Hello, One of our users reported that using scontrol top does not function as expected for moving many (~4,000) jobs to the top of the queue. He was able to the change the priority of the first few jobs as expected, but then received error messages like this: "Job is in held state, pending scheduler release for job XYZ." The jobs that were not moved to the top of the queue went into JobHeldAdmin state and could not be released by the user with scontrol: scontrol release 589820 Access/permission denied for job 589820 slurm_suspend error: Access/permission denied To alleviate this issue, he came up with a complex work-around, which checks that "last job to be sent to the top of the queue has run" before going to the next one. As this is not an optimal solution, are there any suggested methods for moving thousands of jobs to the top of a queue? Thanks! Kathleen
This is a known limitation of the current 'scontrol top' limitation. Unfortunately, it wasn't designed for the use case you see to have applied here - it was meant for an occasional override, and not for constant usage. I'll note that this does not move jobs "to the top of the queue"; it works by setting the priority of all other jobs under your account lower than the "top" job. A side-effect of the current implementation is leading to the priority of those held jobs being zero - which is equivalent to an AdminHold internally. I'll look into patching that behavior, but I expect to have a more robust implementation in place for the 17.11 release in November. (Bug 3653 will track our progress on this, although we've been discussing it internally for some time before.)

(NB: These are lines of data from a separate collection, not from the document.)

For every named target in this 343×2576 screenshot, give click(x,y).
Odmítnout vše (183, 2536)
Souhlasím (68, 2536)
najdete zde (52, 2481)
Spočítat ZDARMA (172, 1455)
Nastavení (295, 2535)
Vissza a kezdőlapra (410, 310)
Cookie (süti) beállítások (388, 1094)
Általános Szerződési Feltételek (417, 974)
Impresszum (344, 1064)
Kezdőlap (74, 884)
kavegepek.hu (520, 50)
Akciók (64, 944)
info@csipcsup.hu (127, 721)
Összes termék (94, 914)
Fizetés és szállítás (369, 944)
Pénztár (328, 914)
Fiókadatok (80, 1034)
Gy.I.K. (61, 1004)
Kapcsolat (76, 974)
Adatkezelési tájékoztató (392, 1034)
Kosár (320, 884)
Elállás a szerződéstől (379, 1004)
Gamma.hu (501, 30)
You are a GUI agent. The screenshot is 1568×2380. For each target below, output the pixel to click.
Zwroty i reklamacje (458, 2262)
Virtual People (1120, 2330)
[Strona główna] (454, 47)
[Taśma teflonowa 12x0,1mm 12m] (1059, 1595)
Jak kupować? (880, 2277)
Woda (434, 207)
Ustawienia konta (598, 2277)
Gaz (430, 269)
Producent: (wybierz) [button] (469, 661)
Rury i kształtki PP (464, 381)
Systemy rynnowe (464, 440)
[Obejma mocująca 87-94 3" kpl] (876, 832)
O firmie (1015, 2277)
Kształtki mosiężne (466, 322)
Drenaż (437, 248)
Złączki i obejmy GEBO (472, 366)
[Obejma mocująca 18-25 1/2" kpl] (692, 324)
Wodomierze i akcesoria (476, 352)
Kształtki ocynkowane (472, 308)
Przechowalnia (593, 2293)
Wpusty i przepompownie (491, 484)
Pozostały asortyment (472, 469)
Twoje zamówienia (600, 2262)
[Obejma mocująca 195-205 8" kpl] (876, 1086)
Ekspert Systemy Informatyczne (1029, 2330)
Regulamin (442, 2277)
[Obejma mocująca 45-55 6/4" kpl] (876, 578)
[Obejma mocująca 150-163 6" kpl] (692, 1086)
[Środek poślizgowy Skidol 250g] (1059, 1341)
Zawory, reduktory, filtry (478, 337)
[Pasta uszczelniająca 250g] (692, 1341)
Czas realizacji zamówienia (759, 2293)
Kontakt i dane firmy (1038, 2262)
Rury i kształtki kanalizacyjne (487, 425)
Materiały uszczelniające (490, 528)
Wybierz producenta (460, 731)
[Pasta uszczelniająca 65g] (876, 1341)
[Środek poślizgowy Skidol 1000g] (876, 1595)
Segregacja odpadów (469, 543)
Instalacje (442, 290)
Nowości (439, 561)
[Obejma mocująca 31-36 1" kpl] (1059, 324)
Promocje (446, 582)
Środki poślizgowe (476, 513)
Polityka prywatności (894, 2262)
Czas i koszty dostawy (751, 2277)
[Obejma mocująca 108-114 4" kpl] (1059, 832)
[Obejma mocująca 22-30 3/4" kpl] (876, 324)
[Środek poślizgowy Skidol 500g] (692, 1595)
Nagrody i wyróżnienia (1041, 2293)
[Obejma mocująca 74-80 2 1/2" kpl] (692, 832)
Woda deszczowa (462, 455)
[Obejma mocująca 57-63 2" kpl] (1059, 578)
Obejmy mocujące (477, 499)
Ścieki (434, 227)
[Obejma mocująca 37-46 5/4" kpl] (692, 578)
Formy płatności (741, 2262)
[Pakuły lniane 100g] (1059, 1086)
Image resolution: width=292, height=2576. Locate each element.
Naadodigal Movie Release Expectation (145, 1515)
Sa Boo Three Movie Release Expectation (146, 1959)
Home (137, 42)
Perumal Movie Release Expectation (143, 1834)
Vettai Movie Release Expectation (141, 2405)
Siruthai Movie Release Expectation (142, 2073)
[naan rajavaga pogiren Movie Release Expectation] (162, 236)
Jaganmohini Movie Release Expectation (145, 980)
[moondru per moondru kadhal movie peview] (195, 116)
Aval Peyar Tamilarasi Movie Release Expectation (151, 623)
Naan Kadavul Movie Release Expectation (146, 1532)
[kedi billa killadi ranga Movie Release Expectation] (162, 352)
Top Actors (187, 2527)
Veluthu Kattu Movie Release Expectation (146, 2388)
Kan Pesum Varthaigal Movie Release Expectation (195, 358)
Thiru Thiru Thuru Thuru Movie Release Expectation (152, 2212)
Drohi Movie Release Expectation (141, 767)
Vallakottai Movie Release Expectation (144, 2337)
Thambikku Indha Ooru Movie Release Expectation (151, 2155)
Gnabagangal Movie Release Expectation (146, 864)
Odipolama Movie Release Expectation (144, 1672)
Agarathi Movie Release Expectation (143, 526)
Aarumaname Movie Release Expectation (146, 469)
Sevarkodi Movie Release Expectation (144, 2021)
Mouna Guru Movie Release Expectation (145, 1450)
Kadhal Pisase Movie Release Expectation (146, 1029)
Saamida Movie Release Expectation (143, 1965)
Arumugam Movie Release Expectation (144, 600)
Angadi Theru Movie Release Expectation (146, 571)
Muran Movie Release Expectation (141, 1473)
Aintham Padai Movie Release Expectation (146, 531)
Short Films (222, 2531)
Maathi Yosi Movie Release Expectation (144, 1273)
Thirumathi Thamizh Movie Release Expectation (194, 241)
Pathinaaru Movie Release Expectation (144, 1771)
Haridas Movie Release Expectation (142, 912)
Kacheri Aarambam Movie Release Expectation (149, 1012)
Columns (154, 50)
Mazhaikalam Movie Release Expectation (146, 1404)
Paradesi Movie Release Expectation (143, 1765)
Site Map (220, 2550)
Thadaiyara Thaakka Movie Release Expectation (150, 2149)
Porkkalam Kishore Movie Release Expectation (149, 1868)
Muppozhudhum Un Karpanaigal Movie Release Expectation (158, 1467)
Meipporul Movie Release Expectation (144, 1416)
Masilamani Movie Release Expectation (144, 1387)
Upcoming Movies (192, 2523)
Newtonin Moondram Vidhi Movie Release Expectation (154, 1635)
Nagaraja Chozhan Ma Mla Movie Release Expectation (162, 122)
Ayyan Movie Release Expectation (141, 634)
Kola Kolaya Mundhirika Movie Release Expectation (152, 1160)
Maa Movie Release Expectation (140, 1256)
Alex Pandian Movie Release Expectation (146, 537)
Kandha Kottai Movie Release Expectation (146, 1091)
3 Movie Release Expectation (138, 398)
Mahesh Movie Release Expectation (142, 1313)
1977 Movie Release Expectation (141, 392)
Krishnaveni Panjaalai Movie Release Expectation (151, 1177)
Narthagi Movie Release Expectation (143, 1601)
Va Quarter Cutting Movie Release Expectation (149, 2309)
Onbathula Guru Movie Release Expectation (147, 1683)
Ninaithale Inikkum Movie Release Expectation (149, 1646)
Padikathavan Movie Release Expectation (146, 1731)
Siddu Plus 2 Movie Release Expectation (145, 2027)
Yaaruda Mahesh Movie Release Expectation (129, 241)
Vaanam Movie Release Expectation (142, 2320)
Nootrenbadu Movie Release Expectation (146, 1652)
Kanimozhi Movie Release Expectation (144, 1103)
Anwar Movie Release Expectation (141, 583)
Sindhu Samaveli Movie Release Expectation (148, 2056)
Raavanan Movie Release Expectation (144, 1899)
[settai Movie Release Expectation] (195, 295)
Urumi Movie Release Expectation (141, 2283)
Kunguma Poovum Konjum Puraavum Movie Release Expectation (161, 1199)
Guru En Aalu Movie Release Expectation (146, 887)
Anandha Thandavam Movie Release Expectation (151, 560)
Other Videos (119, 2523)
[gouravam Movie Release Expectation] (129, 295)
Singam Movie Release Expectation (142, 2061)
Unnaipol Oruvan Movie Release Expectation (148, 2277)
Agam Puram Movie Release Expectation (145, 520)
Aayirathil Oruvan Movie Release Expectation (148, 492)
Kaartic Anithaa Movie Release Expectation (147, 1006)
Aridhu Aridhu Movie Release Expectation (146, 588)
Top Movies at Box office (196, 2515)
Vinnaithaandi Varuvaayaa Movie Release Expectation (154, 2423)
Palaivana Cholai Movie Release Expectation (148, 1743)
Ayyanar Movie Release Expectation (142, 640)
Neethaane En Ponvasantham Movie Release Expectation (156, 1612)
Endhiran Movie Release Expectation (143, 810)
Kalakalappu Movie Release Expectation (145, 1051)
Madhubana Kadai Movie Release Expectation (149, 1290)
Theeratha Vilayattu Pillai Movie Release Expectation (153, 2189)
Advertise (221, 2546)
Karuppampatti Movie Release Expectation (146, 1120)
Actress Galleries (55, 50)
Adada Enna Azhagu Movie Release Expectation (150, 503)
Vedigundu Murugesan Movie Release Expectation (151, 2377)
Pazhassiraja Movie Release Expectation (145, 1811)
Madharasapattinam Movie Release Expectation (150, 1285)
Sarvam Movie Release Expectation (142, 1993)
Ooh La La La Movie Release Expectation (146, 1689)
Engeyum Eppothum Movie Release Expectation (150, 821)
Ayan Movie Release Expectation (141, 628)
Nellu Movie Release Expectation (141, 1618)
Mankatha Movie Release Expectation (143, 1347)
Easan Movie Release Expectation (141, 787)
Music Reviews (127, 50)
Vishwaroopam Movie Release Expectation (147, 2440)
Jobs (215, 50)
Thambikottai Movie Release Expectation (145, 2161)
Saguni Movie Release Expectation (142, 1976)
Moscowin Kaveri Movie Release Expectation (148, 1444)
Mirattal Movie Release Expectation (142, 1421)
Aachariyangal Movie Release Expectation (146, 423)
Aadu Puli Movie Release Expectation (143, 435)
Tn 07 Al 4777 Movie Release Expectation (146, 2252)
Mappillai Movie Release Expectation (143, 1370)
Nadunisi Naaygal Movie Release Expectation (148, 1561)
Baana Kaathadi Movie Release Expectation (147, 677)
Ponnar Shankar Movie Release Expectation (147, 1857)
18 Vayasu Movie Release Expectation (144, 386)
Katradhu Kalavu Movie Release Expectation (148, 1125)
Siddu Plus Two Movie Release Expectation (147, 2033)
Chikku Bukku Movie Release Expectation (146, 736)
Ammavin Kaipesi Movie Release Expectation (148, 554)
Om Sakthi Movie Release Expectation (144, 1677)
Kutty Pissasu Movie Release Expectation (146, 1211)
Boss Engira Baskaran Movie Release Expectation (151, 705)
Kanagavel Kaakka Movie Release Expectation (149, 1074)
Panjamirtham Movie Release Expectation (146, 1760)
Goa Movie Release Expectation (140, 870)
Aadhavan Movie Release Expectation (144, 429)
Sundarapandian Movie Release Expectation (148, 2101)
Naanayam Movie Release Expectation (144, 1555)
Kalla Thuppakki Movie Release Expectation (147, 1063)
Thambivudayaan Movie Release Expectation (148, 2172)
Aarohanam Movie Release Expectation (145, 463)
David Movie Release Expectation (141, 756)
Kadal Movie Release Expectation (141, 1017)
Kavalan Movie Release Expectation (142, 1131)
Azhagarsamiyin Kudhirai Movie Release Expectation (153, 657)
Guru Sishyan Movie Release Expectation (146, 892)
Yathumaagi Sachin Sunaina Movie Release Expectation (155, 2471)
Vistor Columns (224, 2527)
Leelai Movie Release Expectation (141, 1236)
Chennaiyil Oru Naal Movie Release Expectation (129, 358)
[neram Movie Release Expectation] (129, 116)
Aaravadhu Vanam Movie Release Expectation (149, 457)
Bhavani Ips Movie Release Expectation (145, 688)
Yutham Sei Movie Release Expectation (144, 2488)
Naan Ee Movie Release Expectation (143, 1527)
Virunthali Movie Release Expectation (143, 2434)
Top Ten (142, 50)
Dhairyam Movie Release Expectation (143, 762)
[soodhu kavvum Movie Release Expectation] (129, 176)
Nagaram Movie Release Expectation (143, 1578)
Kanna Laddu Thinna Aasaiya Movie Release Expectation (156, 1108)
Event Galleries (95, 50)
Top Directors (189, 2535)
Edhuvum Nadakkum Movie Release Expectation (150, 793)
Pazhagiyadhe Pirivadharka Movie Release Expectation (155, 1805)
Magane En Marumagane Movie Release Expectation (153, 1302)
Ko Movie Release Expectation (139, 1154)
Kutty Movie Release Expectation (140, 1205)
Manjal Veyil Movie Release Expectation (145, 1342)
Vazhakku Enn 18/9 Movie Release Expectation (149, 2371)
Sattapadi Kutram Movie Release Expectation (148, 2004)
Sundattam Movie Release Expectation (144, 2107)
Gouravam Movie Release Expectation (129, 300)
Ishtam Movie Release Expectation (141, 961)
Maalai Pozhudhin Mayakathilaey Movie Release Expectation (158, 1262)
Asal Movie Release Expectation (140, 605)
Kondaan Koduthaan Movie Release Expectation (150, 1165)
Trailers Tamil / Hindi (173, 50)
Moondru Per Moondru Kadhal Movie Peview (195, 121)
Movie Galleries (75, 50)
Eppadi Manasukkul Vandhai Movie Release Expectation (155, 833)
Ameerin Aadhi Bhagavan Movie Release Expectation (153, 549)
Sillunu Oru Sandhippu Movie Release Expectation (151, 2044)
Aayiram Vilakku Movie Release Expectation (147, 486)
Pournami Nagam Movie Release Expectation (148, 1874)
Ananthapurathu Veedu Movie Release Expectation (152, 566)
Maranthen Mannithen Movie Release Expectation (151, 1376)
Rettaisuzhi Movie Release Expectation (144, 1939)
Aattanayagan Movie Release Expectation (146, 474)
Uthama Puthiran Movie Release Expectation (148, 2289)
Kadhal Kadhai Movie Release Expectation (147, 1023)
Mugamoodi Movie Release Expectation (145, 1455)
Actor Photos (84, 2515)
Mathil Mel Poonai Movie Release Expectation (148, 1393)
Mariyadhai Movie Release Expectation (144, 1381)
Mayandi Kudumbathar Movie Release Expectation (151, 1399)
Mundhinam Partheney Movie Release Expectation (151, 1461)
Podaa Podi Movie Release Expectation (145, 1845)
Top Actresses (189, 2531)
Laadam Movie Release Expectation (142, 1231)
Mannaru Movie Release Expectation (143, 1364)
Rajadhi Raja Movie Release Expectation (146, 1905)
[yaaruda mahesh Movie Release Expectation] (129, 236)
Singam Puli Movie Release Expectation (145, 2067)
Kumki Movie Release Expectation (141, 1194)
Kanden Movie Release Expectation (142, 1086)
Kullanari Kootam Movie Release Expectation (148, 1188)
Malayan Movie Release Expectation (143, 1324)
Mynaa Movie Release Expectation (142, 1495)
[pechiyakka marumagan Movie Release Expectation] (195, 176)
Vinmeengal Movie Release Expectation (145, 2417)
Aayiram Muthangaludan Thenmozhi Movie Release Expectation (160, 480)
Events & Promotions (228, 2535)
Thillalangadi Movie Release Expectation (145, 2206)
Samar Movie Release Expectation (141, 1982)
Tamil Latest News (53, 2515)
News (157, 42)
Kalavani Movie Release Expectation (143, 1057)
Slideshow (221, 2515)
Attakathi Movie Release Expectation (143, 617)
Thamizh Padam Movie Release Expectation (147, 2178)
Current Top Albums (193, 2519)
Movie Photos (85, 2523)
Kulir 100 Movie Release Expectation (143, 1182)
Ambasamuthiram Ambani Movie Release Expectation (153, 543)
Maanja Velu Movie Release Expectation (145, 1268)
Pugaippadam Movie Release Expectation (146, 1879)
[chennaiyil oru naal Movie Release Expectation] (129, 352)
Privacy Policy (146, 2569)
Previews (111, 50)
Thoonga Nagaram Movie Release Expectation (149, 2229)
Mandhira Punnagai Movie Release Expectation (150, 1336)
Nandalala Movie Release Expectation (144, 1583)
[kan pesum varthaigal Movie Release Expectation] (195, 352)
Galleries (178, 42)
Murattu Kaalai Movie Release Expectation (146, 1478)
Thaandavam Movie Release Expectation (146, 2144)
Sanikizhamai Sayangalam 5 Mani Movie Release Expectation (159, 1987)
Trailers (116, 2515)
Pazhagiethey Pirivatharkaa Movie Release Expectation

I'd guess there wasn't a large enough range of job priorities to order all of his jobs. If his highest priority job is, say 100, there's no way to priority order more than 99 of his jobs (priority zero is designed to hold jobs) without raising the priority of some of his jobs, which this command does not do. What it does do is alter the job's "nice" value in Slurm so as to 1. Not increase the priority of his highest priority job 2. Maintain an overall constant sum of job priorities for the user The job priority is a 32-bit field, I'd suggest that you increase the PriorityWeight factors in slurm.conf by several orders of magnitude to make use of more of that 32-bit range of priorities. Judging from your message, there appears to also be some bug in Slurm's priority calculations which fails to prevent jobs from going to priority zero (held).
Created attachment 4291 [details] Prevent job priorities from being set to zero/held when "scontrol top" command run I was able to reproduce the problem reported and the attached patch fixes it. I'd like to install this on your system Wednesday.
Created attachment 4292 [details] An additional patch for main scheduler loop running so long
(In reply to Moe Jette from comment #6) > Created attachment 4292 [details] > An additional patch for main scheduler loop running so long Kathleen, I'm not sure this will fix the problem with the message timeouts. What would probably be best is if you can 1. note when you next see a message timeout 2. save the slurmctld log file around that time period 3. run sdiag and save that output 4. Open a new bug and attach the logs I'm particularly concerned about the main scheduling logic running for 15+ seconds at a time and don't see how that can happen
Closing bug. The patch is available in Slurm version 17.02.2.